L’immeuble 3 More London Riverside est facile à trouver. Vous longez les quais de la Tamise entre London Bridge et Tower Bridge, jusqu’à tomber sur une tour arrondie et penchée : le City Hall de Londres. Là, juste derrière, vous avez 3 More London Riverside. C’est une grande bâtisse vitrée comme il en existe beaucoup dans la City, dont le deuxième étage est occupé par un fonds d’investissement. Rien d’étonnant dans ce quartier entièrement squatté par la finance. Sauf que ce fonds-là est d’un genre nouveau. Climate Change Capital est un "fonds carbone". Qui recherche bien sûr du rendement financier, mais en orientant l’argent vers des projets « faiblement émetteurs de carbone ». Pourquoi ?

Produits dérivés carbone

C’est que depuis les accords de Kyoto, en 1997, est instauré un « marché des droits à polluer ». Chaque industriel détient un volume de quotas de CO2, qu’il peut consommer ou revendre à une autre entreprise Il peut aussi en racheter pour polluer plus : le libre-échange étendu aux gaz à effets de serre.
Mais c’était trop simple.
Et trop sévère pour les firmes.
Alors, les gouvernements ont inventé un autre biais : le Mécanisme de développement propre (MDP).

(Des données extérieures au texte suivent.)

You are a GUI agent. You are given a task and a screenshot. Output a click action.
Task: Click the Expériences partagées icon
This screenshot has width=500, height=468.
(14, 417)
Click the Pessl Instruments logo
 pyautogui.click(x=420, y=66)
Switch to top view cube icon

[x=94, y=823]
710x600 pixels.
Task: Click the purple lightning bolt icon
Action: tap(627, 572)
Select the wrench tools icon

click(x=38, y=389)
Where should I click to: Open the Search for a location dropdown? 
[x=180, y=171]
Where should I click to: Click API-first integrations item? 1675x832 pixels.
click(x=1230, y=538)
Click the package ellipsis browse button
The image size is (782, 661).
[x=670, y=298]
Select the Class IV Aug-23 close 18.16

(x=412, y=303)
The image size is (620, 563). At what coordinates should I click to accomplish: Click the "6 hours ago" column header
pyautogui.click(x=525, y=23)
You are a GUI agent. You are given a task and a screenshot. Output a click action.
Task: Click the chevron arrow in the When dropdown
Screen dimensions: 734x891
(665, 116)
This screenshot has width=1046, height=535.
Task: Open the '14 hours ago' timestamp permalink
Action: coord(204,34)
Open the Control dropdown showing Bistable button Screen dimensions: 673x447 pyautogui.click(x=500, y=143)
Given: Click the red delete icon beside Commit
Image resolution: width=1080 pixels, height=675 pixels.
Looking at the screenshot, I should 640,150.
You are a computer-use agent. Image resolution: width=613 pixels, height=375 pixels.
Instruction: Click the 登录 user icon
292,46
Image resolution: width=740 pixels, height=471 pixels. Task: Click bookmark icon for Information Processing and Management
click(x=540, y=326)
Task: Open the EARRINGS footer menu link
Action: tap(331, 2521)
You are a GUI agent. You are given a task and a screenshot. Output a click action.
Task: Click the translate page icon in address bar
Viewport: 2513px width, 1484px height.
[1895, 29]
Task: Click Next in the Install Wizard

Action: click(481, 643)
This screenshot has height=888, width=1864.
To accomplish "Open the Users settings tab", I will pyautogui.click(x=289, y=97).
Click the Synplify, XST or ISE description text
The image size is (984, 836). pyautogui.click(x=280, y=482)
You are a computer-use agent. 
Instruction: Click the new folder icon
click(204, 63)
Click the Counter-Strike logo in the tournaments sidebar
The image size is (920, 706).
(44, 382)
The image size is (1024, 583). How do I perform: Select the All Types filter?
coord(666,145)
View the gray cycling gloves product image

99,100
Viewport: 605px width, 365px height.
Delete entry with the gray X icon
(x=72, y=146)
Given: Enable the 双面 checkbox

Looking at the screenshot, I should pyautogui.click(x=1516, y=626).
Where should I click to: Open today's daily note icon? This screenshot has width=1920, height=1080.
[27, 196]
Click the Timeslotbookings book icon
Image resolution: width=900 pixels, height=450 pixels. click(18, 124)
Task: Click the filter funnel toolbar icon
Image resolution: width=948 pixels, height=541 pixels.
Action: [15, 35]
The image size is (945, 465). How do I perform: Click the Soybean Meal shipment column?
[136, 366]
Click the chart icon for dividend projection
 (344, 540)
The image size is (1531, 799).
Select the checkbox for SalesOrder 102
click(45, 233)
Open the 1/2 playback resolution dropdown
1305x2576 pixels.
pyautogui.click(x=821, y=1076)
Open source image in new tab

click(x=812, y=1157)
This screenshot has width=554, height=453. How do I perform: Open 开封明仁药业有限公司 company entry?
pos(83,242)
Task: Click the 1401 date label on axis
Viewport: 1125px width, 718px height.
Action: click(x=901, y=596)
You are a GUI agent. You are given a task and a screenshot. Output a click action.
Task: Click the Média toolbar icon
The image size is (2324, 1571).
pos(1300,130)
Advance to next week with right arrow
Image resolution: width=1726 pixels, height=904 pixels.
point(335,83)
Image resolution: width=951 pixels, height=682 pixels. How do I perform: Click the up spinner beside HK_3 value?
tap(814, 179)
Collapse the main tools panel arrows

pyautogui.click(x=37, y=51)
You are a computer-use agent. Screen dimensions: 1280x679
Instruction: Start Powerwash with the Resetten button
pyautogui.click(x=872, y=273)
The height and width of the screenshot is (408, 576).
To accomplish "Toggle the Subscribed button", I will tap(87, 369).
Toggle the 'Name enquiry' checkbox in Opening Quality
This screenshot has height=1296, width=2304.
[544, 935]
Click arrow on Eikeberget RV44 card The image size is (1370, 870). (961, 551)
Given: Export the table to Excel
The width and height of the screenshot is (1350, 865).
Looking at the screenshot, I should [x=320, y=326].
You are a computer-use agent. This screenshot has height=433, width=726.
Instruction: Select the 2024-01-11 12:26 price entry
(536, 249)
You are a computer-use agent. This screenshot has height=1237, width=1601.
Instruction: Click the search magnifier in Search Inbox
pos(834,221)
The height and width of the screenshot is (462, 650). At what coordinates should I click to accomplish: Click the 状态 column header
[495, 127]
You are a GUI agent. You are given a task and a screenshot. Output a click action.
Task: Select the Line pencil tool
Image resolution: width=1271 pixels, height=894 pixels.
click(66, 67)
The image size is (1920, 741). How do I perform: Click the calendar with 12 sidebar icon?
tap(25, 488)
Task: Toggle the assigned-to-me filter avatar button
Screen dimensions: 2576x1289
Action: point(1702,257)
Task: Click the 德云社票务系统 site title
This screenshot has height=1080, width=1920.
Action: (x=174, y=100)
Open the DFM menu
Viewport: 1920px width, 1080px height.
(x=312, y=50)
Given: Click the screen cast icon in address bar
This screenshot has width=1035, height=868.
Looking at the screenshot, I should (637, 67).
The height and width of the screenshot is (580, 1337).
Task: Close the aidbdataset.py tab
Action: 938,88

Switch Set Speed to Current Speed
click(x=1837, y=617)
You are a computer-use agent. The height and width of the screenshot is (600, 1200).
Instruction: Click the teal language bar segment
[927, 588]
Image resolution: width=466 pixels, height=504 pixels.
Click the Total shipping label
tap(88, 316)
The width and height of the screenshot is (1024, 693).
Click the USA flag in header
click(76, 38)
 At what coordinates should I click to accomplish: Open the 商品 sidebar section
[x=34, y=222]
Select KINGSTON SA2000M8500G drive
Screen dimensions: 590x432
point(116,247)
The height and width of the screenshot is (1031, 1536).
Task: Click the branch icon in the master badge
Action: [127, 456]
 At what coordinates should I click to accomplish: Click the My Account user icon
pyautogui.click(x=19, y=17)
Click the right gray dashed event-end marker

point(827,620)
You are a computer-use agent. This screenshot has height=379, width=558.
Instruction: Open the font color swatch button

C’est un genre de bonus : un investisseur occidental qui ira construire un projet moins polluant que la moyenne – donc polluant quand même, mais moins - dans un pays en développement sera récompensé par l’attribution de nouveaux droits à polluer. Et c’est ici qu’intervient CCC : le fonds investit dans des projets « faiblement émetteurs en carbone », récupère des droits à polluer, et les revend avec la meilleure plus-value possible...
Parce que, en plus des industriels, les gouvernements ont permis aux financiers d’intervenir sur ce marché : banques d’affaires, fonds spéculatifs, fonds de pension. Les mêmes que pour la crise des subprimes, et avec les mêmes détournements : ces philanthropes vendent en effet des « produits dérivés carbone », de plus en plus complexes, avec des paniers qui mélangent différents projets du Mécanisme de Développement Propre, l’un en Chine, l’autre en Inde, le troisième au Brésil... Toutes ces valeurs sont vendues, revendues, alors que certains de ces projets ne sont pas encore démarrés !

Ça continue à Copenhague…

Cette bourse n’est plus marginale.
Les Etats-Unis et l’Australie vont entrer dans la ronde. L’aviation européenne à son tour, en 2012. A courte échéance, ce sera le plus gros marché de produits dérivés au monde.
Le paradoxe, c’est que Copenhague se déroule après une débâcle financière. Alors qu’est démontrée, dans la douleur, la stupidité d’une « main invisible du marché » qui régulerait tout pour le bonheur des hommes. Et pourtant, ce sommet devrait consacrer l’hégémonie de la finance : les « droits à polluer » se verront confirmés, et étendus. L’air est devenu une marchandise. Dans ce grand casino environnemental, Climate Change Capital a de l’avenir.